I started a yoga class last week.

It’s probably the bravest thing I’ve done in awhile, so yes, I am patting myself on the back, in case you were wondering.

I have some orthopedic issues, so I was reluctant, even fearful, to try it.  I also have some “get off your duff” issues that added to the reluctance.

I'm sure I looked just like this.

The biggest reason I overcame those issues and went for it was that I had just finished reading Younger Next Year for Women by Chris Crowley and Dr. Henry Lodge. [1] There are many exercise books written every year, and nearly none of them are as motivational as this book.
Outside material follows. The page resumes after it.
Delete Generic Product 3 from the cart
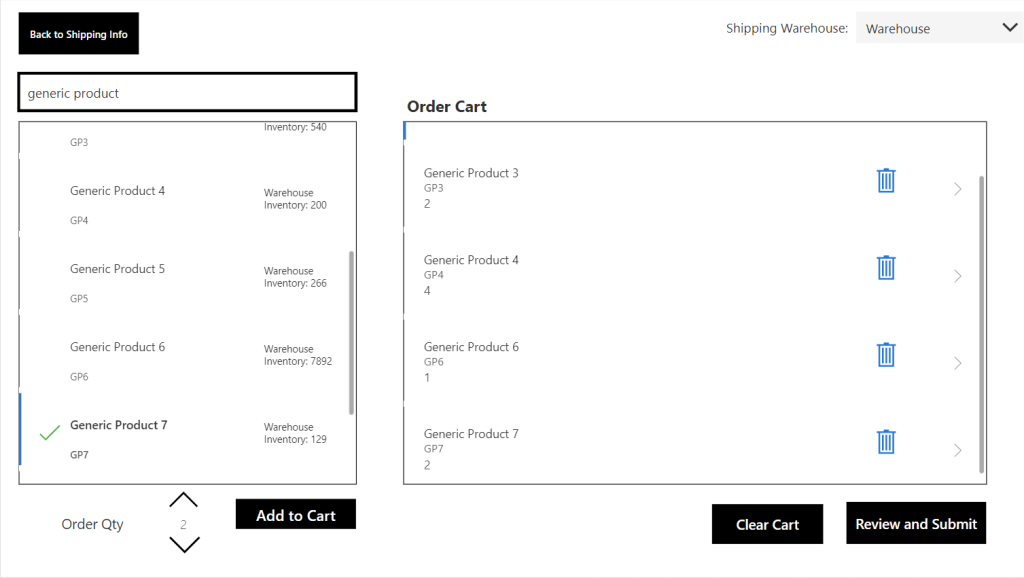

The authors alternate writing chapters; Crowley provides the layperson’s voice, and Lodge provides the science.  Together, they convince you that you can be functionally younger than you are now through what they call The Next Third of your life.    All you need to do is follow Harry’s Rules:

1. Exercise six days a week for the rest of your life.
2. Do serious aerobic exercise four days a week for the rest of your life
3. Do serious strength training, with weights, two days a week for the rest of your life.
4. Spend less than you make.
5. Quit eating crap.
6. Care.
7. Connect and commit.

If you are facing the slippery side of sixty and you want to change your life, start with this book.

Oh, and take a yoga class.

The other two books I have read recently are as widely varied from this one and from each other as possible.   The first is by an excellent mystery writer recommended to me by my daughter.  Her name is Louise Penny, and the book is Still Life[2], her first novel.  These books have Inspector Armand Gamache as their central character, and they are set in Quebec.    A former radio broadcaster with the CBC, Penny has captured the atmosphere of Canada and gives Gamache great psychological insight.  If the rest of these books are as good as the first, I have some fun reading ahead.
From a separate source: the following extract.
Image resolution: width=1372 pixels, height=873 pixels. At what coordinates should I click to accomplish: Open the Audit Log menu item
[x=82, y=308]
The book I am currently listening to is Confidence Men by Ron Suskind[3], a study of the Obama administration.  Suskind, a Pulitzer Prize-winning reporter,  has previously written about President George W. Bush, and this is very much a behind-the-scenes look at what motivates President Obama as well as what forces have shaped his presidency.  Suskind traces the opposing viewpoints of those who have a voice in the administration, and how those arguments have shaped, or not shaped, policy.  I am about halfway through this book—it’s over 500 pages long—and it’s interesting to be reading it alongside the news reports of the Occupy Wall Street movement.  Whether you agree with it or not, it’s worth your time.
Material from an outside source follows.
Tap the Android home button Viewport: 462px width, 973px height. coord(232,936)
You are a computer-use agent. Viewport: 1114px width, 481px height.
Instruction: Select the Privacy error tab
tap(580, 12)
[1] Crowley, Chris, Henry S. Lodge, and Gail Sheehy. Younger Next Year for Women:  Live Strong, Fit and Sexy Until 80 and Beyond. Workman Publishing Company, 2007.

[2] Penny, Louise.  Still Life:  A Chief Inspector Gamache Novel.  St. Martin’s Press, 2004. I read this one on my Nook.

[3] Suskind, Ron.  Confidence Men: Wall Street, Washington, and the Education of a President.  Harper Collins, 2011; I read this as an audiobook downloaded to my iPod from Audible.